Theresa May is gearing up to lift the cap on public sector workers’ pay this month, as she attempts to win back voters and get her leadership back on track.
The Prime Minister is planning to end the one per cent cap on rises for all public sector workers – which has been in effect for seven years – as one of a number of measures designed to keep her in Number 10, reports CityAM.
According to The Sun, ending the pay cap is the “jewel” in package of major policies. It will be introduced over two years to mitigate the impact of the £4bn cost of the move.
Ministers are thought to favour the option whereby lower paid workers, such as nurses, and professions with retention issues, such as civil service leaders, will see the first rises, from April next year.
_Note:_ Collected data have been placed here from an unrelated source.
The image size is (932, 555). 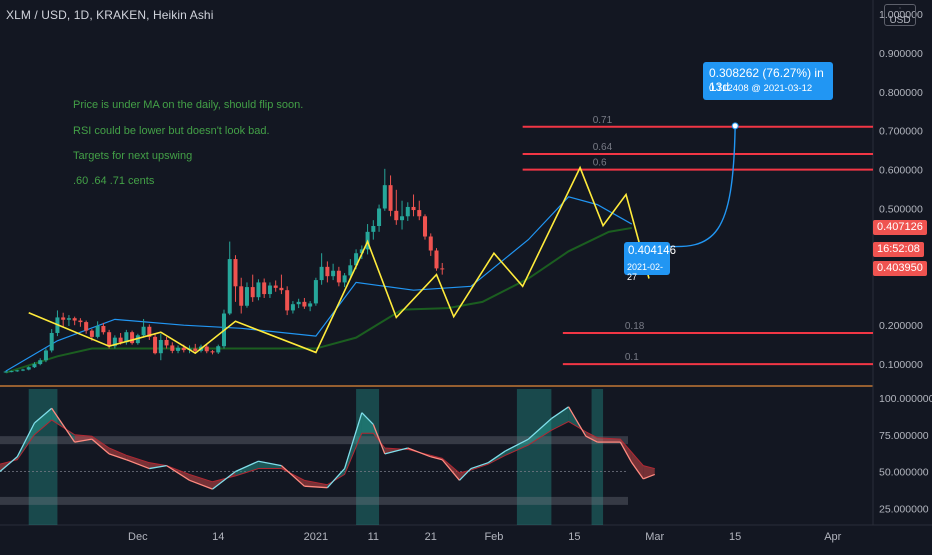 I want to click on rsi-panel, so click(x=328, y=456).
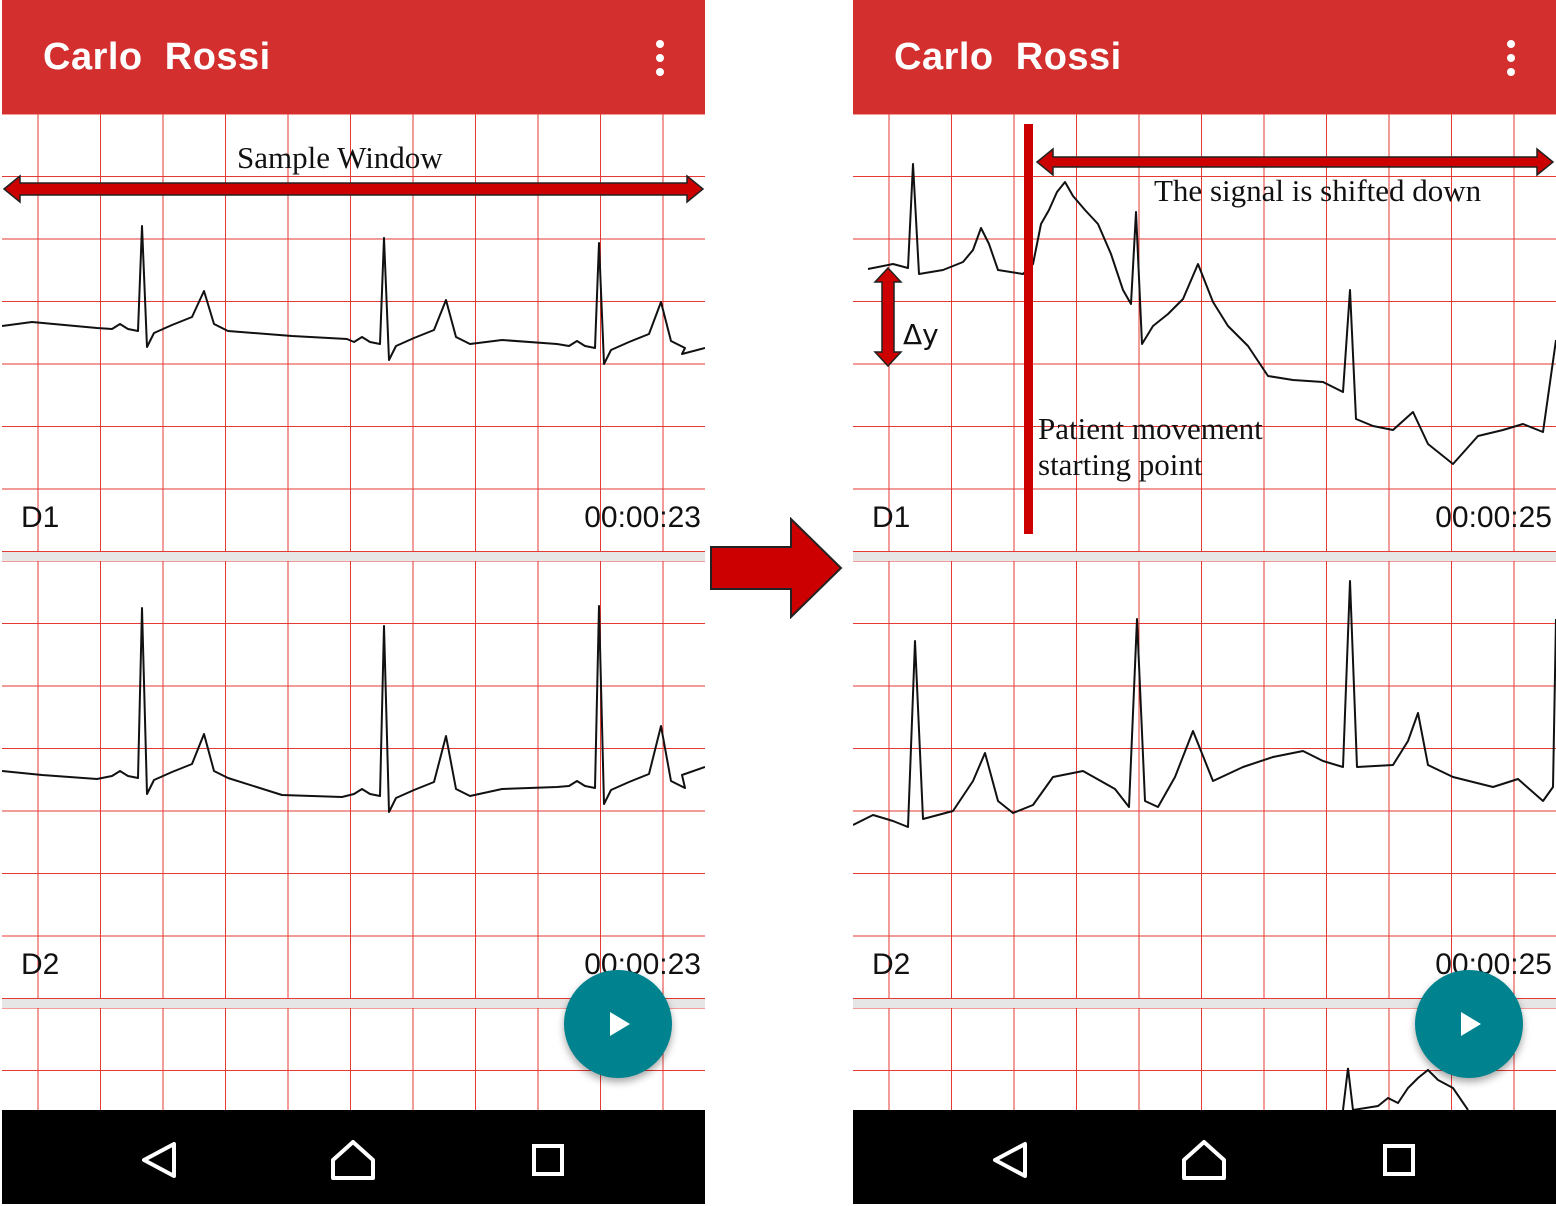  I want to click on annotation-overlay, so click(1214, 329).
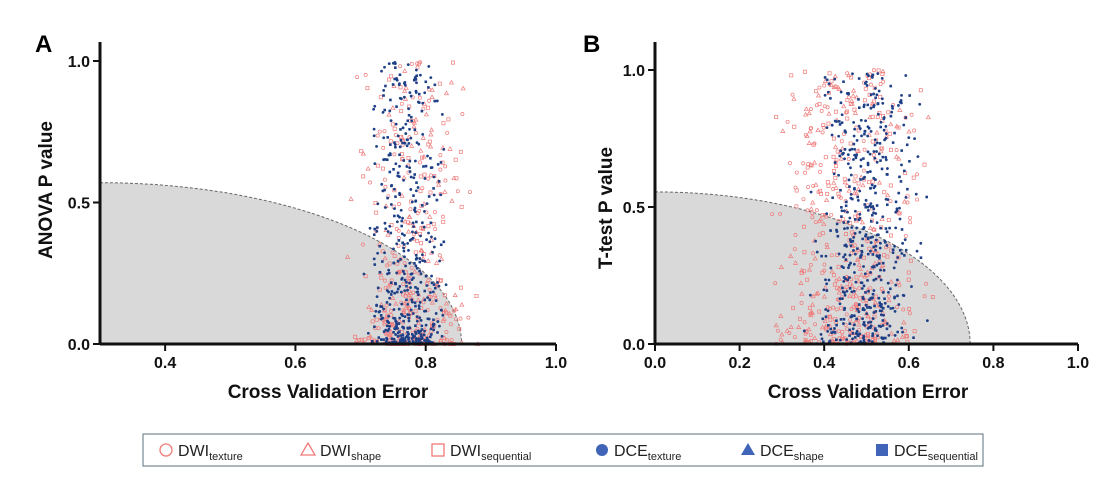 This screenshot has height=488, width=1108. I want to click on y-tick-label: 1.0, so click(634, 72).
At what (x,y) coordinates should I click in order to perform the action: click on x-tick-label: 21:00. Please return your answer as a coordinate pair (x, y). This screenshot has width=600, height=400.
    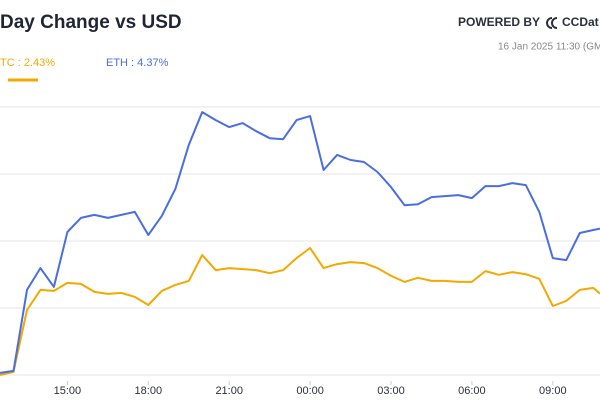
    Looking at the image, I should click on (229, 391).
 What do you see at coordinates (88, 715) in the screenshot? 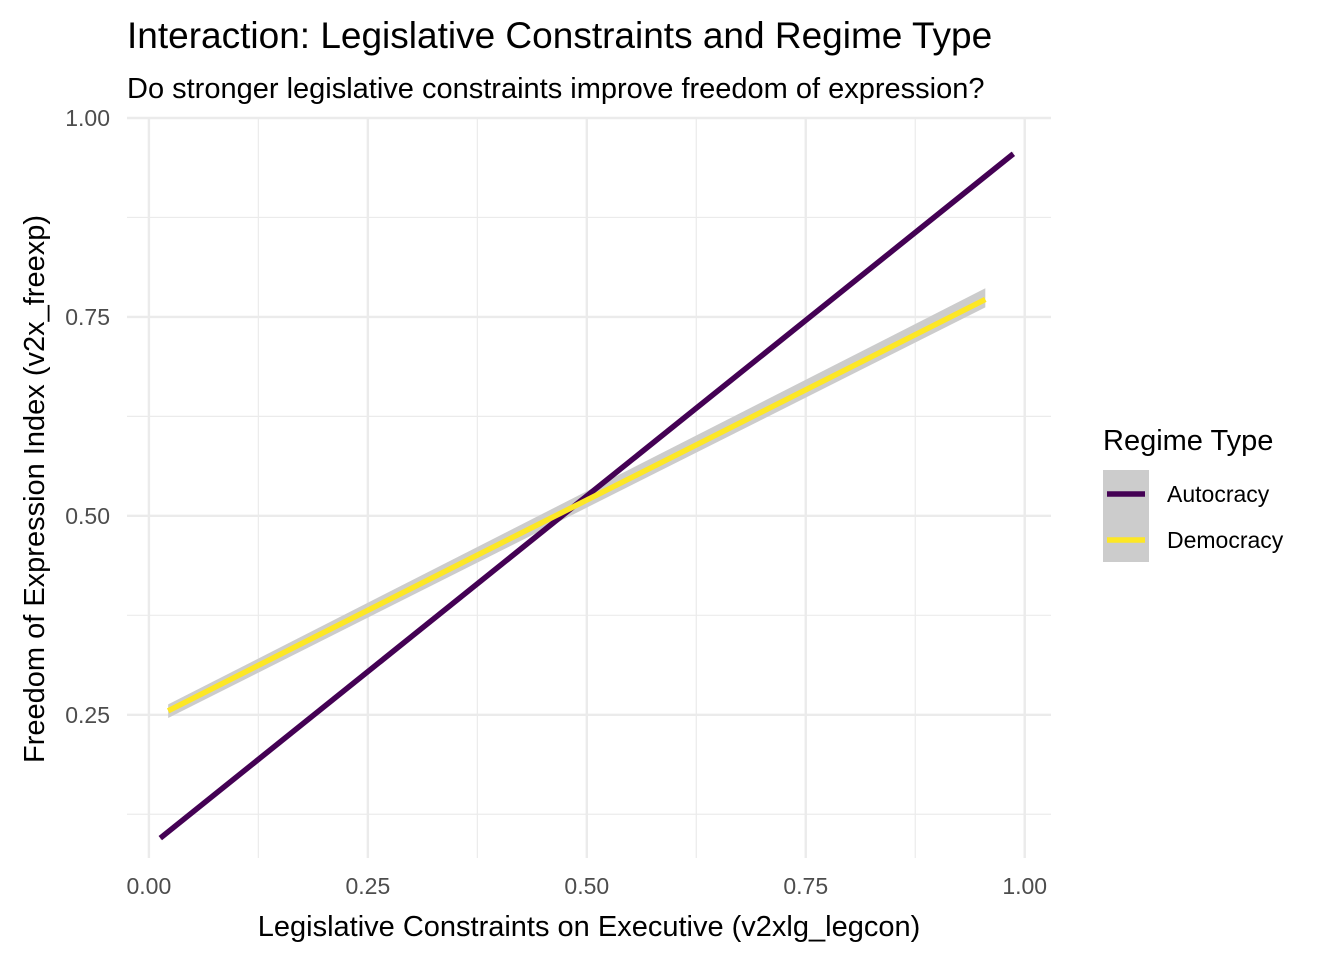
I see `y-tick-label: 0.25` at bounding box center [88, 715].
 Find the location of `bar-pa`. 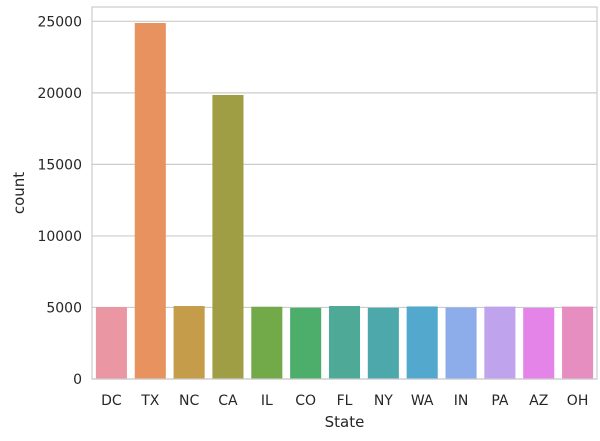

bar-pa is located at coordinates (500, 342).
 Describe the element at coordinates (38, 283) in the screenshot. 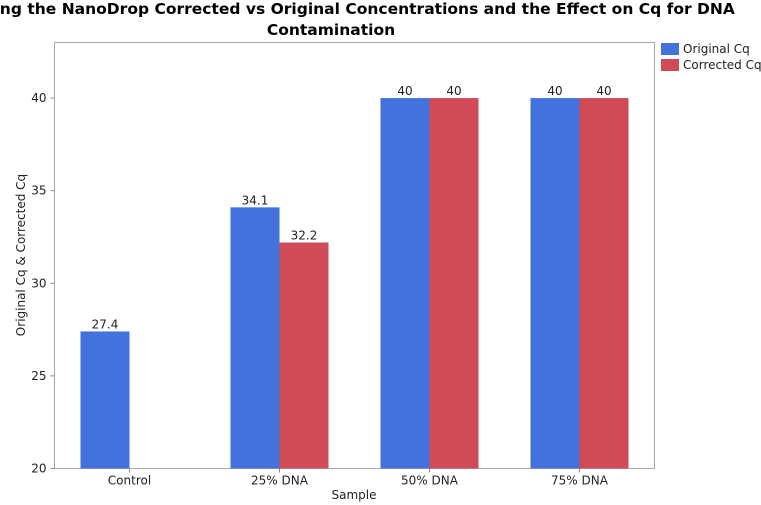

Pay hikes of at least the rate of inflation, currently 2.6 per cent, will be authorised, meaning the pay of the average nurse on £31,600 a year go up by at least £820, while a police constable on £28,000 will see a rise of at least £730.
Treasury chief secretary Liz Truss is expected to confirm the plans later this month, in a set of annual guidance letters to pay review bodies that calculate next year’s pay levels for five million public sector workers.
Although chancellor Philip Hammond previously said civil servants were “overpaid” he is understood to back the move.
A senior Whitehall source told The Sun: “The PM and the chancellor think the government need to show we understand the value of people’s service, not just the price of it. Being taken for granted for a long time is why people are getting tired with austerity.”
A Treasury source added: “Lifting the cap and how we pay for it is the biggest domestic issue for us this autumn. It will dominate the Budget”.